2013 MAA Merten M. Hasse Prize for Expository Writing

Awards for exemplary writing in MAA journals and magazines were handed out in August at MAA MathFest in Hartford, Connecticut. The winning articles (PDF) are now available online, along with the award citations explaining why each article merited an award.

Merten M. Hasse Prize (presented to authors of a noteworthy expository paper appearing in an MAA publication, at least one of whose authors is a younger mathematician, generally under the age of 40)

Henryk Gerlach and Heiko von der Mosel
On Sphere-Filling Ropes
The American Mathematical Monthly, Vol. 118, no. 10, December 2011, pp. 863-876

Citation: In the paper “On Sphere-Filling Ropes,” authors Henryk Gerlach and Heiko von der Mosel address the problem of finding the longest closed curve of given positive minimal thickness of rope that covers the sphere.

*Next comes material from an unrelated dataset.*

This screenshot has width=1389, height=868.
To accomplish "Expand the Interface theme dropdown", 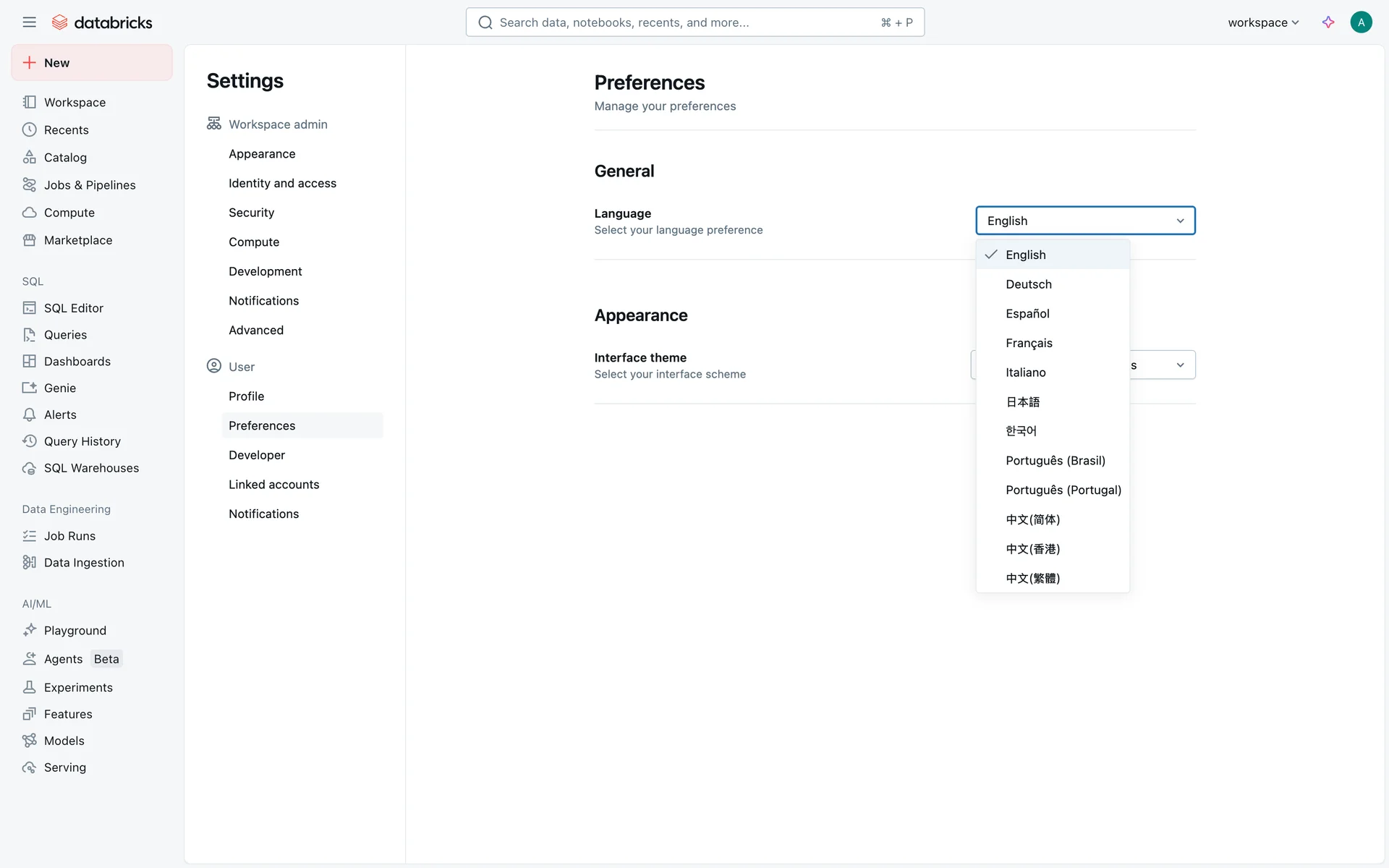I will tap(1179, 365).
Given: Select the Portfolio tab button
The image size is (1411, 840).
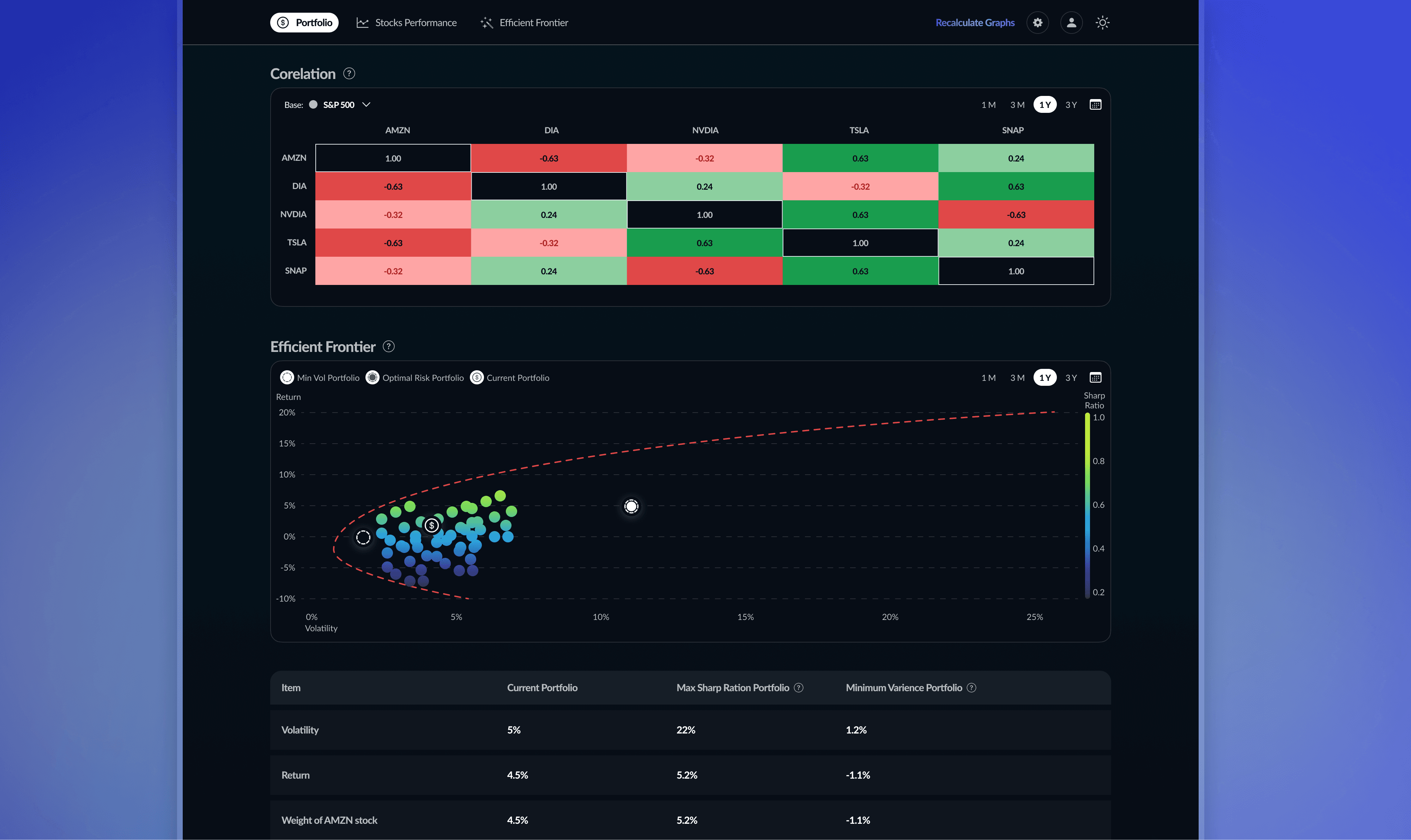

This is one of those rare articles that inspires the reader to ponder the details of solving a readily understood problem.

For each possible thickness of rope it was previously known that there is at least one length-maximizing curve, but the argument is not constructive. The authors present explicit solutions for a number of cases. Their initial construction involves a set of uniformly thick and pairwise disjoint horizontal circles covering the sphere. The sphere is cut by a vertical great circle, and then one side of the cut sphere is rotated in an attempt to form a single rope on the sphere by joining ends of those cut thick circles.

For a countable number of thicknesses, such ropes can be constructed, and they provide a solution to the problem. A uniqueness theorem shows that these solutions are the only solutions (up to rotations of the sphere) of the problem for each thickness.

The article includes a fine introduction that explains the problem in the context of other related problems and applications. The final section reviews the results and goes on to describe multiple open problems. In between the introduction and final section, there are helpful transitions between the main ideas, where the authors review what has been established and point out what will come next.

The mathematical ideas are clearly expressed and well organized. Figures throughout the paper greatly enhance the text.